++++ MATERIAL FOR THE TASK

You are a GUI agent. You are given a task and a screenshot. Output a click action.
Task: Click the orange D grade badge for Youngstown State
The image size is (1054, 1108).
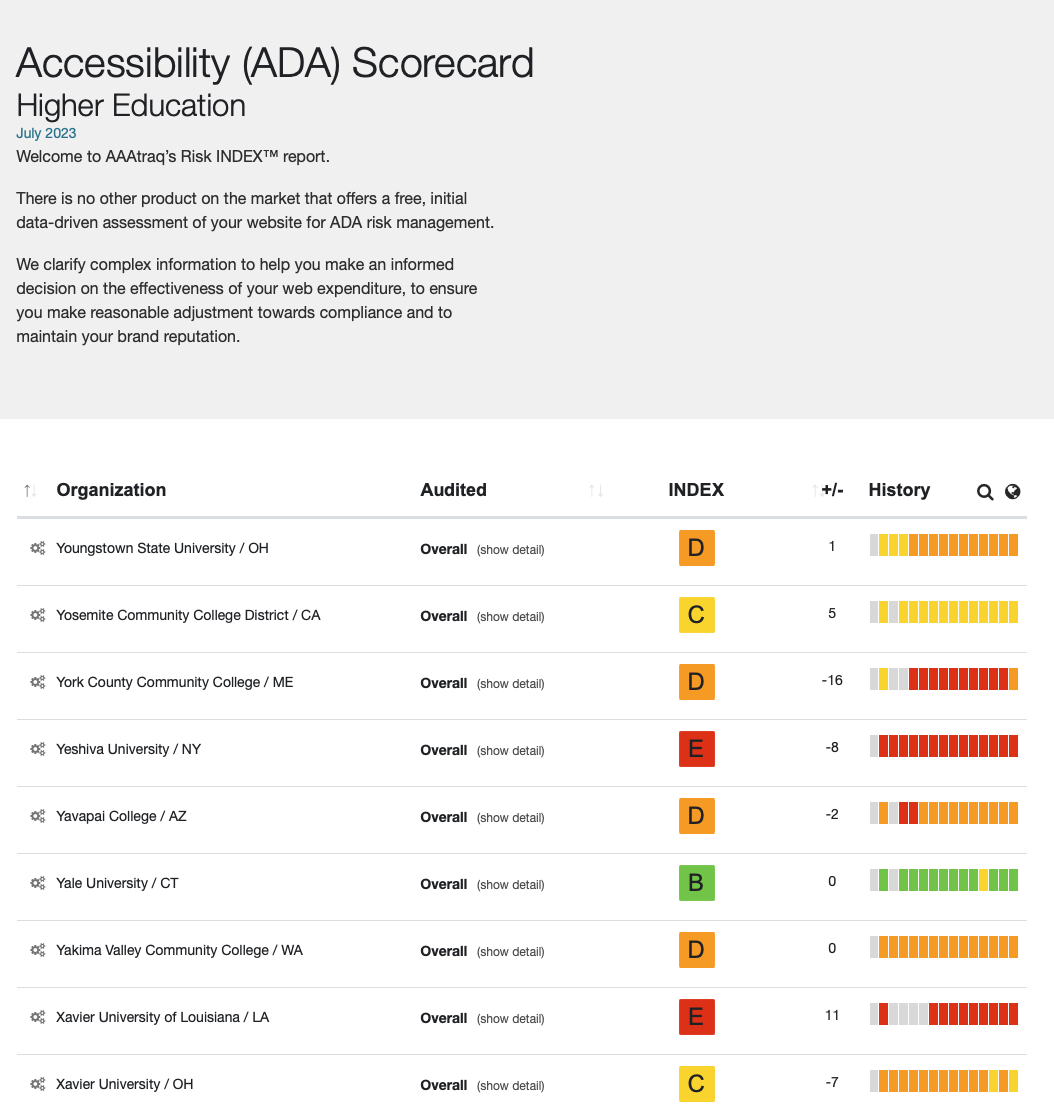pyautogui.click(x=696, y=547)
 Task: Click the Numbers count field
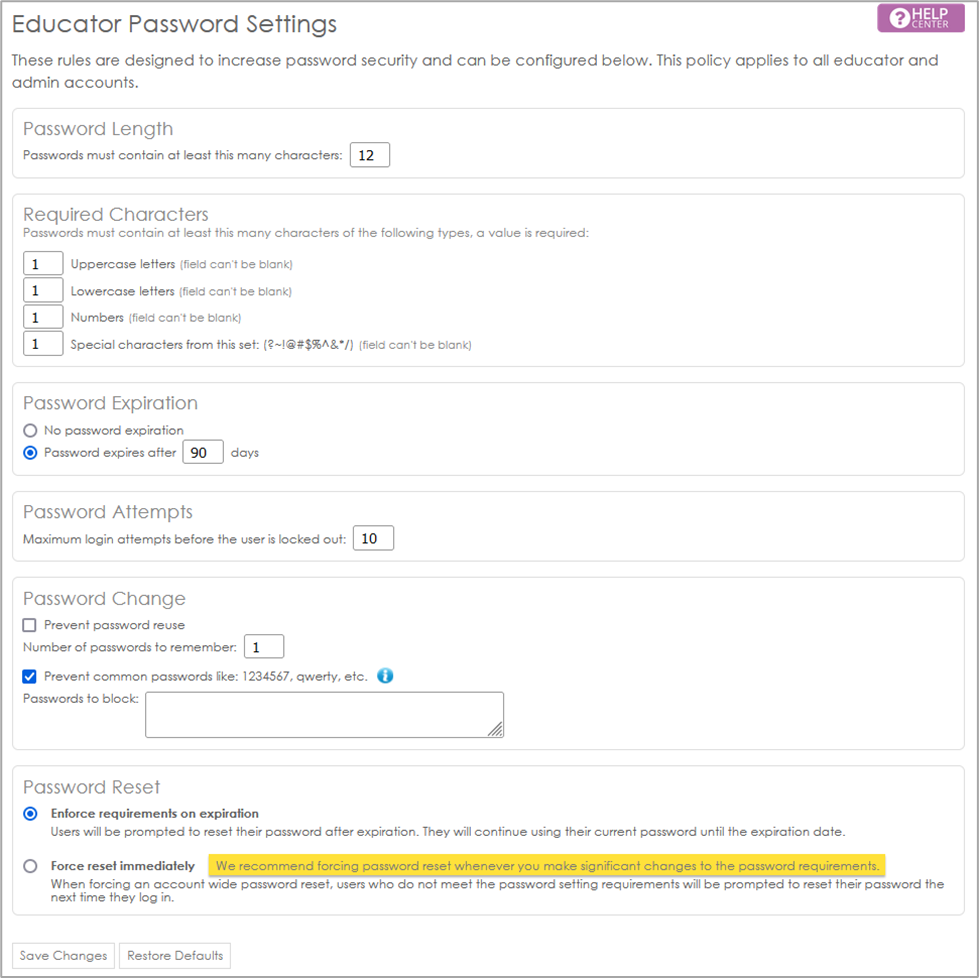pos(42,317)
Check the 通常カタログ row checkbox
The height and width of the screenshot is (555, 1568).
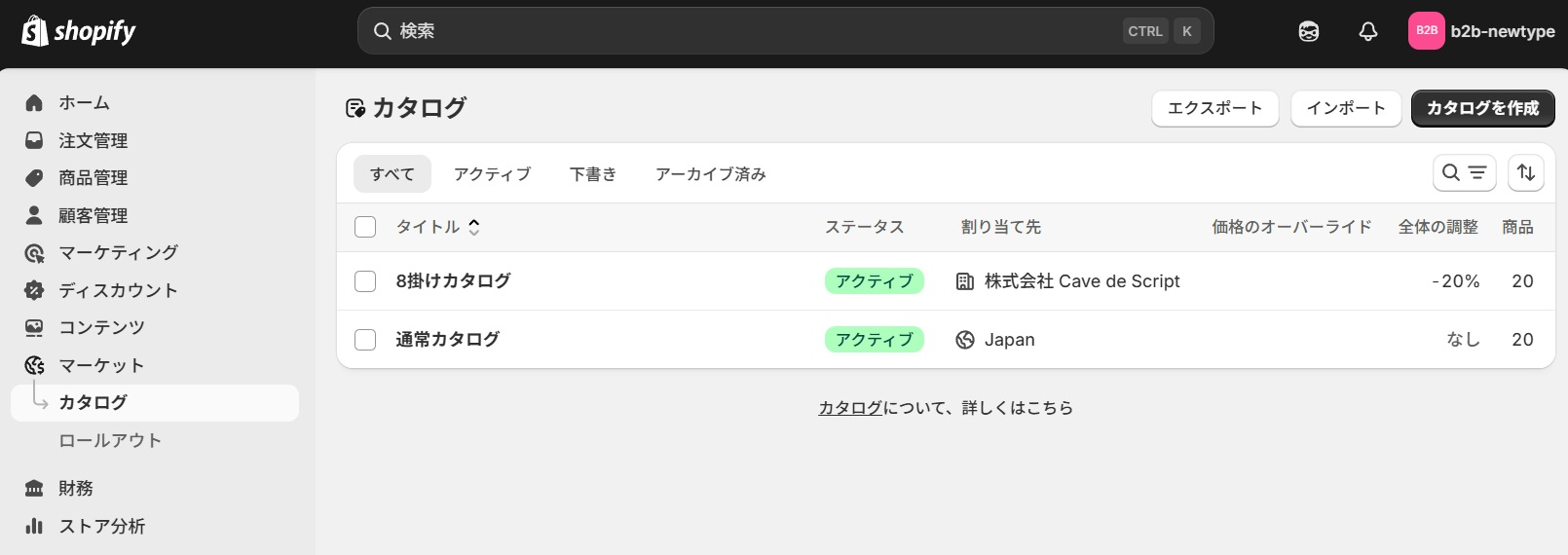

++++++++

- _PROBLEM TO SOLVE_: Copy every line of the records above word for word, and leave the pictures out of your copy.

- _ANSWER FOR THIS EXERCISE_:
You are a GUI agent. You are given a task and a screenshot. Output a click action.
Task: Click the orange D grade badge for Youngstown State
The image size is (1054, 1108).
pyautogui.click(x=696, y=547)
 Task: Click the Numbers count field
pos(42,317)
Check the 通常カタログ row checkbox
The height and width of the screenshot is (555, 1568).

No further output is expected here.